• [Work to complete]: Pull out every line in the listing below that contains the word "height", and copy each one as it appears.

══ Material for this exercise

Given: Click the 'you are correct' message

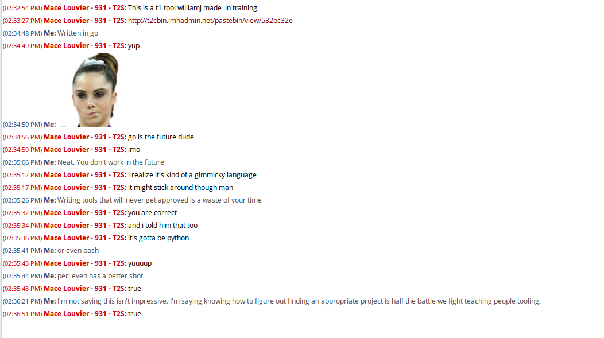Looking at the screenshot, I should coord(152,213).

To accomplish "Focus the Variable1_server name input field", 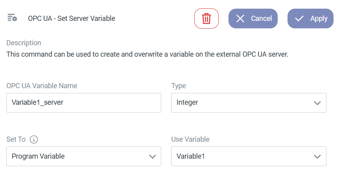I will pyautogui.click(x=84, y=103).
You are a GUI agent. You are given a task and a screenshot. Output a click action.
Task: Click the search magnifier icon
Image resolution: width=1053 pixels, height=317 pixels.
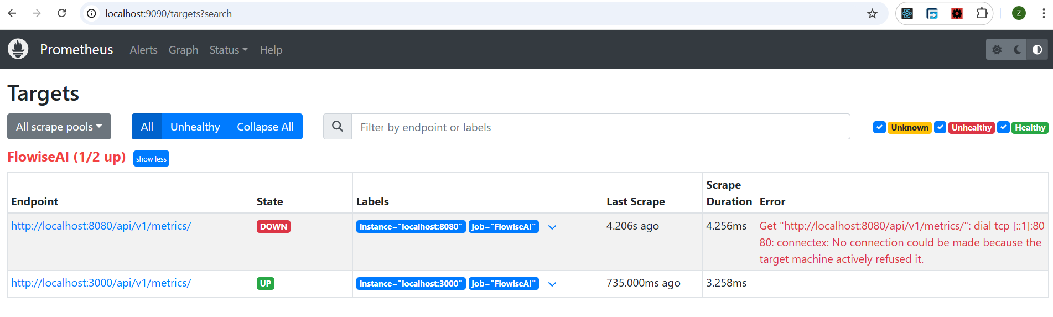tap(338, 127)
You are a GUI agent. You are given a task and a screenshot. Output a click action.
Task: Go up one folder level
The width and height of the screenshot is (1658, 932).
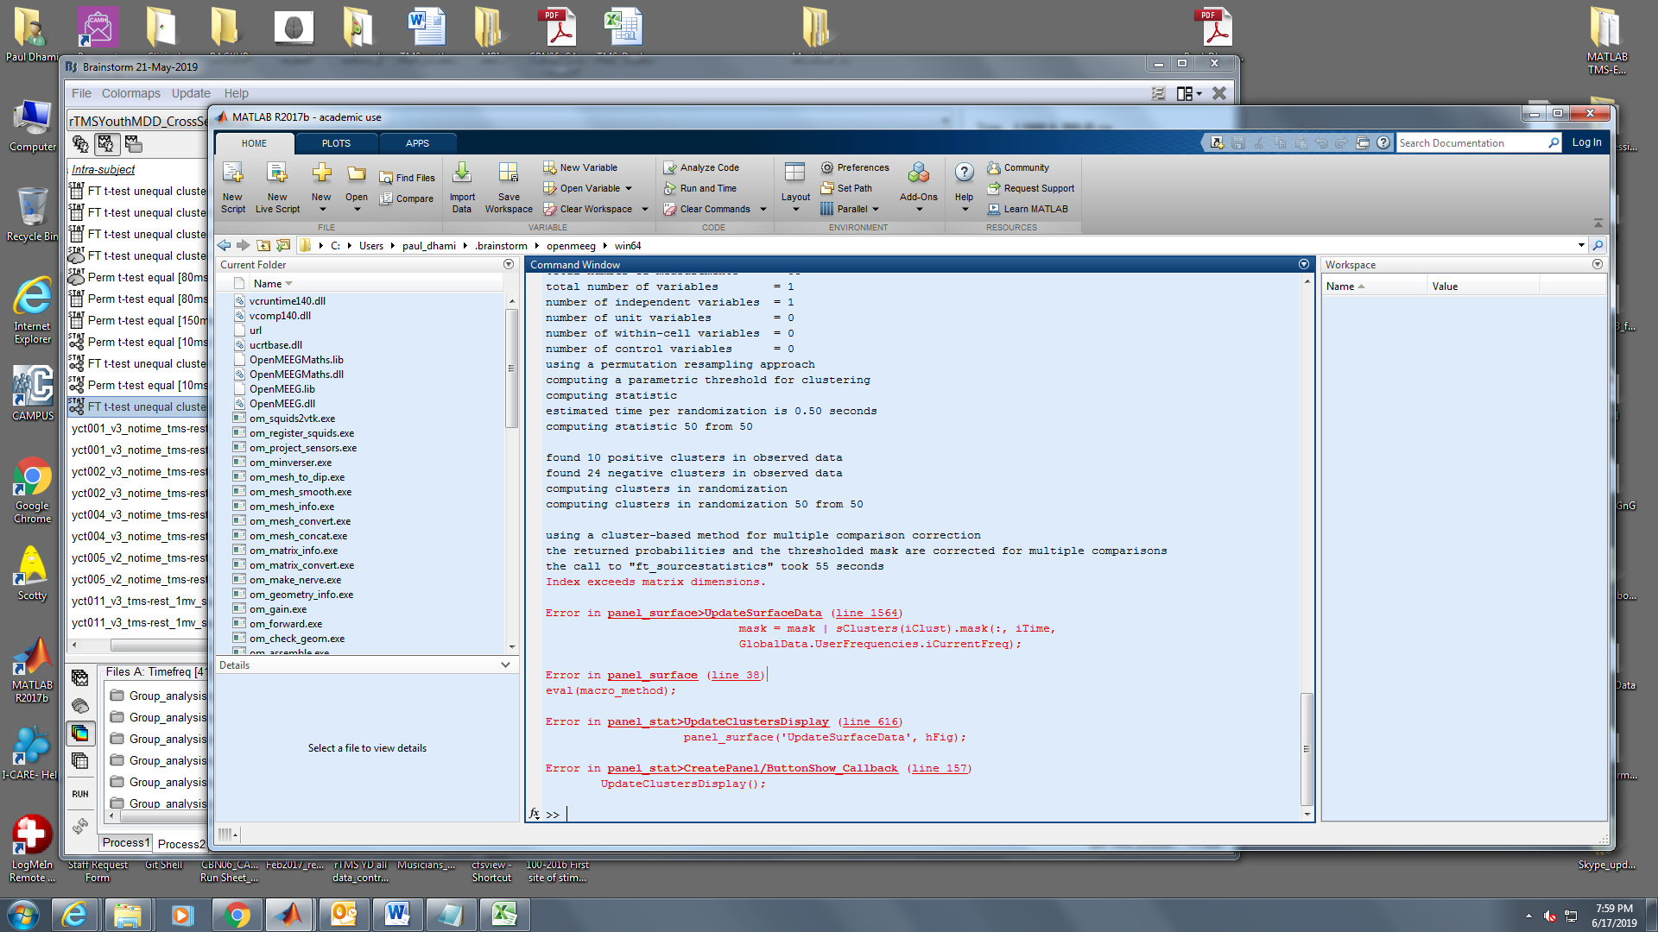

════

• [Result of this exercise]:
Image resolution: width=1053 pixels, height=317 pixels.
The width and height of the screenshot is (1658, 932).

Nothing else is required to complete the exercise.